Many day/swing traders are attracted to the high volatility in the cryptocurrency market. These traders often use technical analysis to guide their trades. They’ll use indicators like the Relative Strength Index (RSI) and the Moving Average Convergence Divergence (MACD, pronounced MACK-DEE). A prudent technical trader will also be watching the charts for trendlines, support and resistance levels, and telltale candlestick shapes.

Having traded forex for several years, and then traded crypto for several months, I’m a strong believer that all this technical analysis stuff is unsuitable for the cryptocurrency market in its current state. I think that if you attempt to approach the crypto-market with a technical analysis strategy, especially if you gleaned this strategy from some random YouTuber, you’re gonna have a bad time.

Now this is not to say that technical analysis is voodoo magic or bogus fortune telling, as some will passionately claim (“Why technical analysis is shunned by professionals”, “Why Technical Analysis is 100% Bullshit”). I’m not one of those guys. I believe technical analysis has its merits.

First of all, technical analysis can work if one applies it methodically, rigorously, and without emotional interference. Even better if it’s augmented by statistics and executed by computers. Think quantitative trading.

Second, technical analysis is great for markets that are stable and predictable. These are properties found in established, well regulated markets like forex and the stock market.

Most small-time crypto-traders do not have the mathematics and computer science background necessary for them to even attempt to dabble with quantitative trading. Even if a few do, it takes significant effort to create an algorithmic trading system, nevermind an algorithmic trading system that works well. Doing so would require rigorous research and trial and error. Who, besides the most devoted trader, has time for that?
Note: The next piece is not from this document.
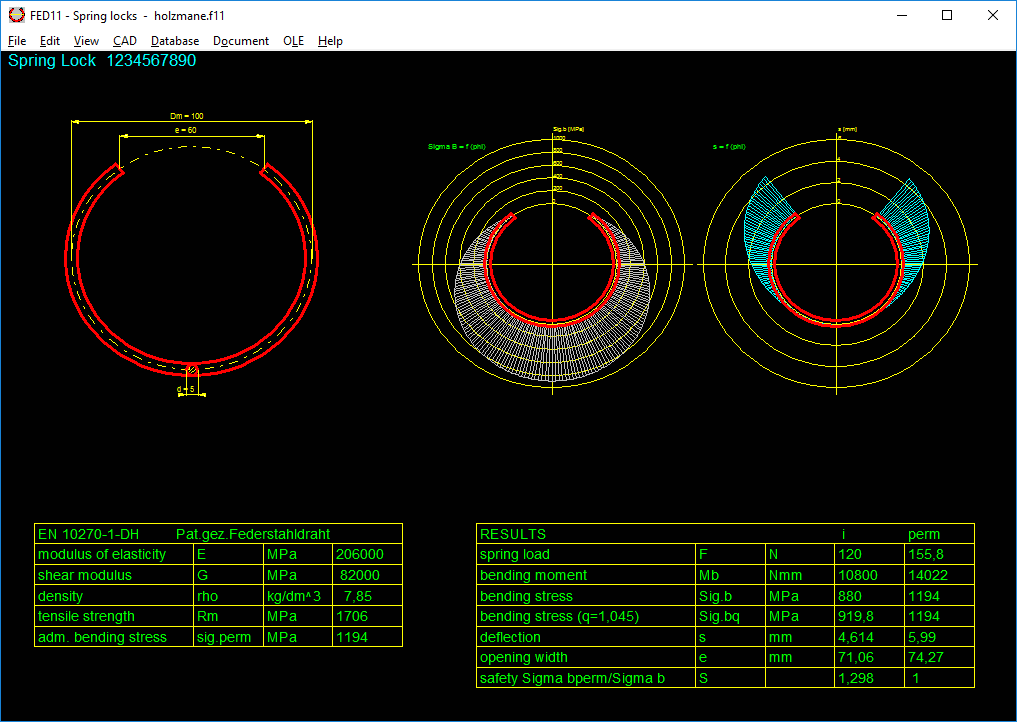Open the Edit menu

[50, 41]
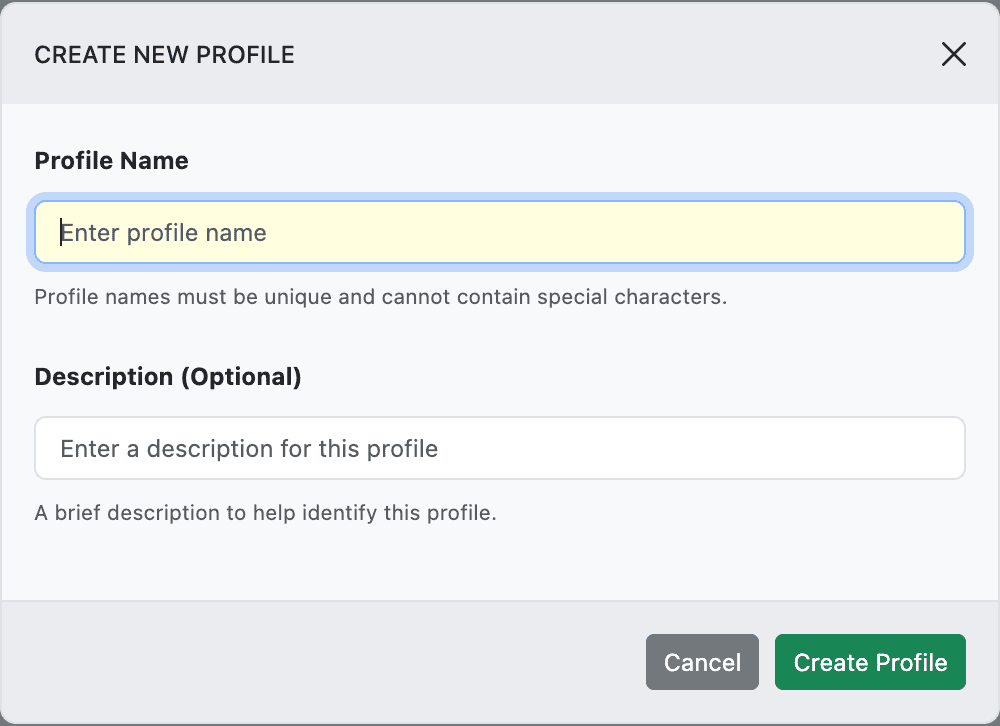1000x726 pixels.
Task: Dismiss the dialog with the X icon
Action: point(953,54)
What I’m getting at is that most small-time crypto-traders are manual and emotional traders. Poor conditions for any technical analysis strategy to succeed.

Additionally, the cryptocurrency market is often unpredictable. It’s a nascent market and there’s a continuous influx of small and big money. This, coupled with minimal regulation, leads to pervasive and frequent market manipulation. Although technical analysis can predict price action based on historical data, it cannot predict a human’s motivations and actions. If an exceedingly wealthy person or orgnization decides to move the market, no indicator or candlestick pattern will give you a heads up. Remember when GDAX, one of the largest and most active crypto exchanges out there, suffered a flash crash in June and prices dropped from $319 to $0.10 in an instant? Tough luck predicting that one.

Finally, I’m not saying that if you’re trading crypto, you shouldn’t bother touching technical analysis even with a ten-foot pole. What I’m saying is that the odds are stacked against you and you should be very vigilant when trading. Do lots of practice, either with a practice account or small amounts of money. Backtest your theories extensively. Get a solid understanding of how the market behaves before making any serious attempt at generating a profit.